Сессия была посвящена физикам. Рождественский и Вавилов докладывали о важных исследованиях, с успехом внедренных в промышленность. В трехчасовом своем докладе Иоффе не мог похвалиться такими же удачами. Он лишь настаивал, что линия института правильна. То, что с пренебрежением называется чистой наукой, лучше бы назвать фундаментальной. Слово «чистая» напоминает о надоблачных высотах, о холодной пустоте, суть же в создании фундамента техники будущего, к этому сводится цель любой плодотворной физической теории. Иоффе чувствовал сам, что дает благодарный материал для критиков. Возвратившись на свое место в президиуме, он заглянул в список, лежавший перед председателем, — двадцать четыре человека просили слова!

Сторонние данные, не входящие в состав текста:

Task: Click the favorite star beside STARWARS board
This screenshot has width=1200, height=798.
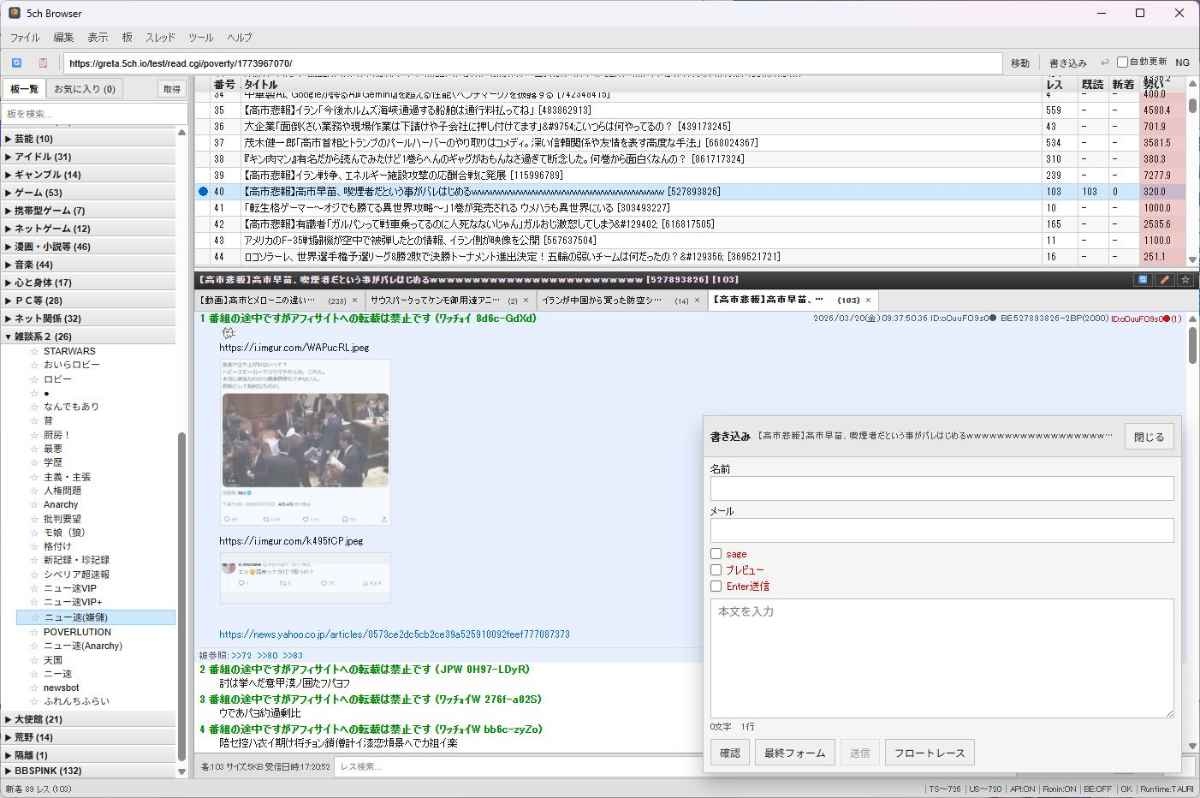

Они шли на трибуну — физики и хозяйственные руководители, философы и металлурги, партийные работники и электротехники. Иоффе не сомневался, что его будут критиковать. Он не предвидел лишь, что спор поведут с такой страстью! Страсть была сильней аргументов, возражать было трудно. Еще Миткевича, в который раз запальчиво обвинявшего Френкеля в идеализме, или Аркадия Тимирязева, грубо нападавшего на теорию относительности, можно было игнорировать — те вносили в научную полемику какой-то посторонний дух. Но совсем по-иному воспринимались речи металлурга Байкова, электротехника Чернышева, агронома Тулайкова, они просили о помощи — от просьб не отмахнуться! В стране появились невиданные еще заводы, перестроено сельское хозяйство, тысячи проблем внезапно возникли перед практиками… «Почему игнорируете наши запросы?» — с обидой спрашивали у Иоффе. Он хмурился, нервно постукивал пальцами по столу. Он мог бы и раздраженно крикнуть — я отвечаю лишь за один институт в стране, один институт не может дать ответа на все возникающие вопросы. Он не мог так говорить, такой ответ был бы неправдой. Он чувствовал, что отвечает не за один свой институт, за всю науку. Перед наукой вправе ставить любые вопросы, она обязана на каждый искать ответа. Он был подавлен безмерной своей ответственностью. Со стороны казалось, что он растерялся. Но все было куда сложней, чем простая растерянность. Он мог бы даже обрадоваться, а не огорчаться, это тоже не противоречило обстановке. Радость вдруг стала неотделима от огорчения. Надо было радоваться, что науку, им представляемую, каждый выходящий на трибуну считает главной среди всех наук, этим и объяснялась безмерность требований. И надо было огорчаться, что от физики хотели большего, чем она могла дать, ее реальную силу преувеличивали. Иоффе не знал, как держаться. Он мог защитить свою науку, только опорочив ее. Вы приписываете нам роль, которой реально нет, мы маленькие, а вы увидели в нас великанов — это был бы честный ответ. Так отвечать означало бы разочаровать друзей, а не отразить удары противников. Он мог защищаться. Разочаровывать он не хотел.